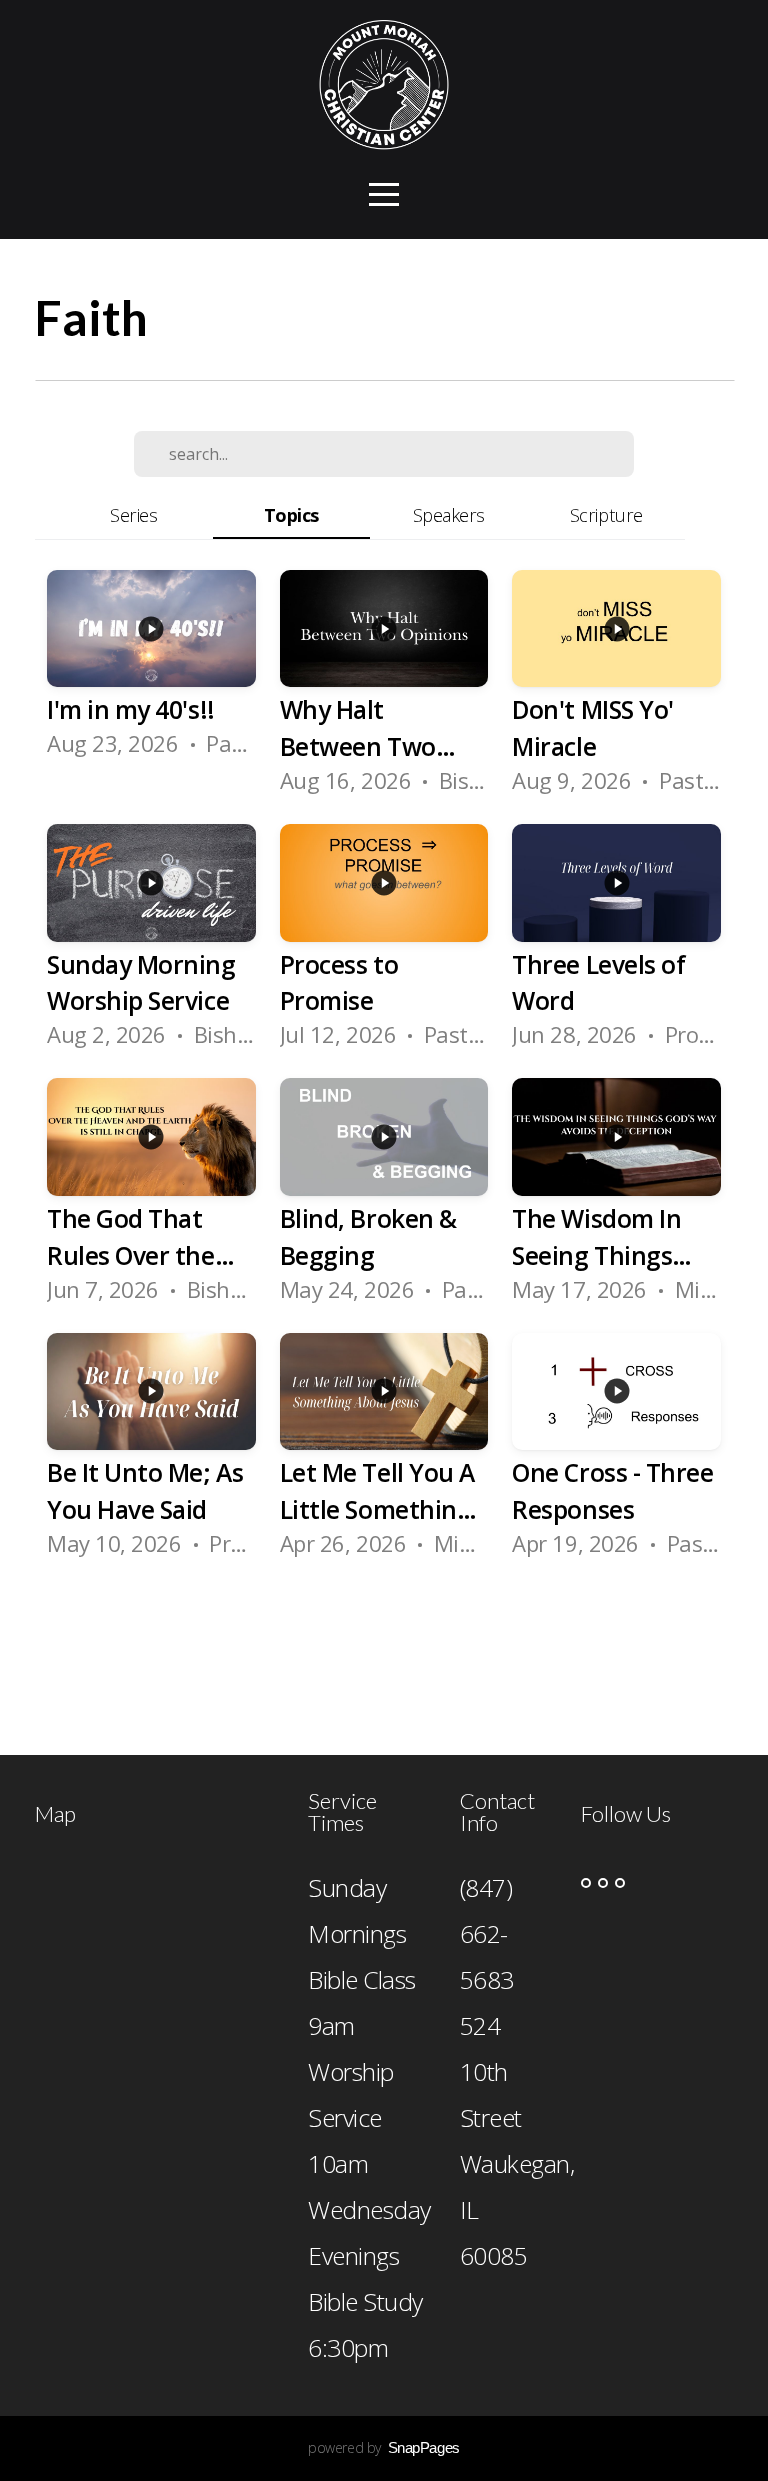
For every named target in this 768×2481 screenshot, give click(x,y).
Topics (291, 514)
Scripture (606, 514)
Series (133, 514)
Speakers (449, 514)
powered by (383, 2447)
####################
◆ **ASSIGNMENT**
Return all of the material precisely as written. No picture belongs in it.

◆ **ANSWER TO THIS TASK**
For every named target in this 768×2481 screenshot, give click(x,y).
Topics (291, 514)
Scripture (606, 514)
Series (133, 514)
Speakers (449, 514)
powered by (383, 2447)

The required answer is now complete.